* _TEXT TO READ_
As you can see, we get the byte stream from currentPos to endPos, get its InputStream through its Response Body, and then call writeFile(InputStream) to write the file.

File write
Next, see the writeFile method:

private void writeFile(InputStream in) {
    try {
        RandomAccessFile file = new RandomAccessFile(saveFile, "rwd");    // Creating RandomAccessFile through saveFile
        file.seek(currentPos);    // Jump to the corresponding position

                byte[] buffer = new byte[BUFFER_SIZE];
        while (true) {
                // Loop through InputStream until pause or end of read
            if (status != DownloadStatus.DOWNLOADING) {
                    // The status is not DOWNLOADING, stop DOWNLOADING
                break;
            }

            int offset = in.read(buffer, 0, BUFFER_SIZE);
            if (offset == -1) {
                    // Unable to read data, indicating the end of reading
                break;
            }

                        // Write the read data to a file
            file.write(buffer, 0, offset);
            // Download data and update in database
            currentPos += offset;
            completedSize += offset;
            DownloadManager.getInstance()
                .getDbHelper()
                .update(this);
            // Notify parent task download progress
            listener.onSubDownloading(offset);
        }
        if(status == DownloadStatus.DOWNLOADING) {
            // Download complete
            status = DownloadStatus.COMPLETED;
            // Notify parent task download complete
            listener.onSubComplete(completedSize);
        }
        file.close();
        in.close();
    } catch (IOException e) {
        e.printStackTrace();
        listener.onSubError("File download failed");
        status = DownloadStatus.ERROR;
        resetTask();
    }
}

See the comments in the code for the specific process. As you can see, the subtask is actually to read the InputStream circularly, write to the file, and synchronize the download progress to the database.

* _SUPPLIED MATERIAL_
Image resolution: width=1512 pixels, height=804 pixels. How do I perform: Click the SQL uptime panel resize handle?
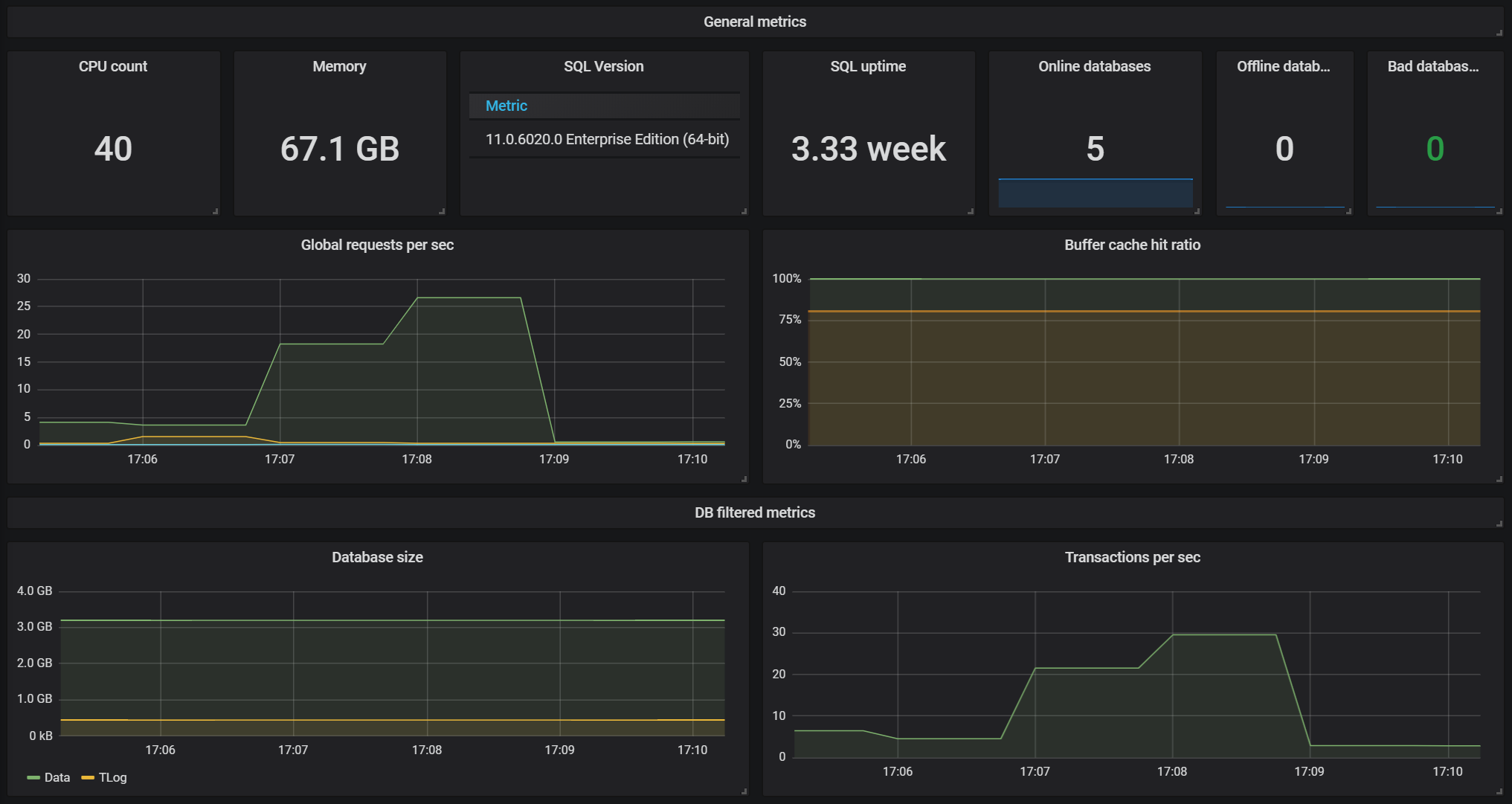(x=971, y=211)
...
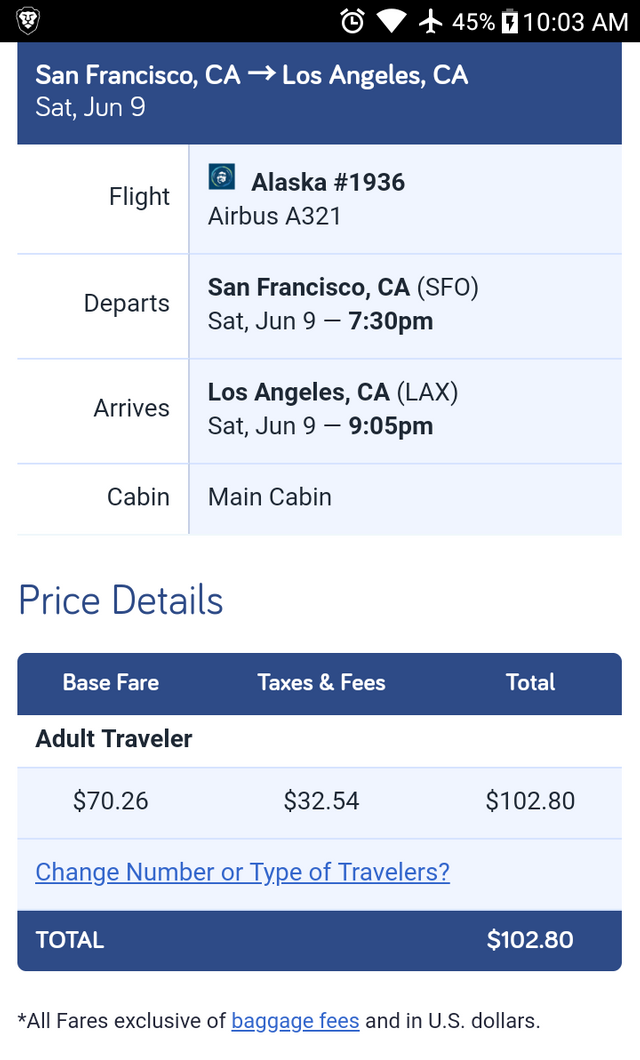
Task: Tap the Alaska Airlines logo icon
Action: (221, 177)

* _WHAT YOU WILL DO_
- A) Extract the part of the file-writing text starting at "See the comments" and ending at "to the database.".
- B) Can you turn the paragraph of the file-writing text that begins "See the comments in the code" into a short list of its main points?
- C) Proceed with the file-writing text from the point where it stops.

* _ANSWERS TO THE PROBLEMS_
- A)
See the comments in the code for the specific process. As you can see, the subtask is actually to read the InputStream circularly, write to the file, and synchronize the download progress to the database.

- B)
- The code comments explain the specific process.
- The subtask reads the InputStream in a loop.
- It writes what it reads to the file.
- It syncs the download progress to the database.

- C)
Parent task implementation

The parent task is our specific download task. We also see the member variables first:

public class DownloadTask implements SubDownloadListener {
    private static final String TAG = DownloadTask.class.getSimpleName();
    private String tag;                                                // Tag of download task, used to distinguish different download tasks
    private String url;                                                // Download url
    private String savePath;                                    // Save path
    private String fileName;                                    // Save filename
    private DownloadListener listener;                // Download monitoring
    private long completeSize;                                // Download complete size
    private long totalSize;                                        // Total download task size
    private int status;                                                // Current download progress
    private int threadNum;                                        // Number of threads (download threads per task set externally)
    private File file;                                                // Save file
    private List<SubDownloadTask> subTasks;        // Subtask list
    private ExecutorService mExecutorService;    // Thread pool for subtasks

    ...
}

Download function

For a download task, the download method can be used to start execution:

public void download() {
    listener.onStart();
    subTasks = querySubTasks();
    status = DownloadStatus.DOWNLOADING;
    if (subTasks.isEmpty()) {
        // It's a new task.
        downloadNewTask();
    } else if (subTasks.size() == threadNum) {
        // It's not a new task
        downloadExistTask();
    } else {
        // It is not a new task, but the number of download threads is wrong
        listener.onError("Wrong breakpoint data");
        resetTask();
    }
}

As you can see, we first read the list of subtasks from the database.

If the list of subtasks is empty, it means that there is no download record, that is, a new task. Call the downloadNewTask method.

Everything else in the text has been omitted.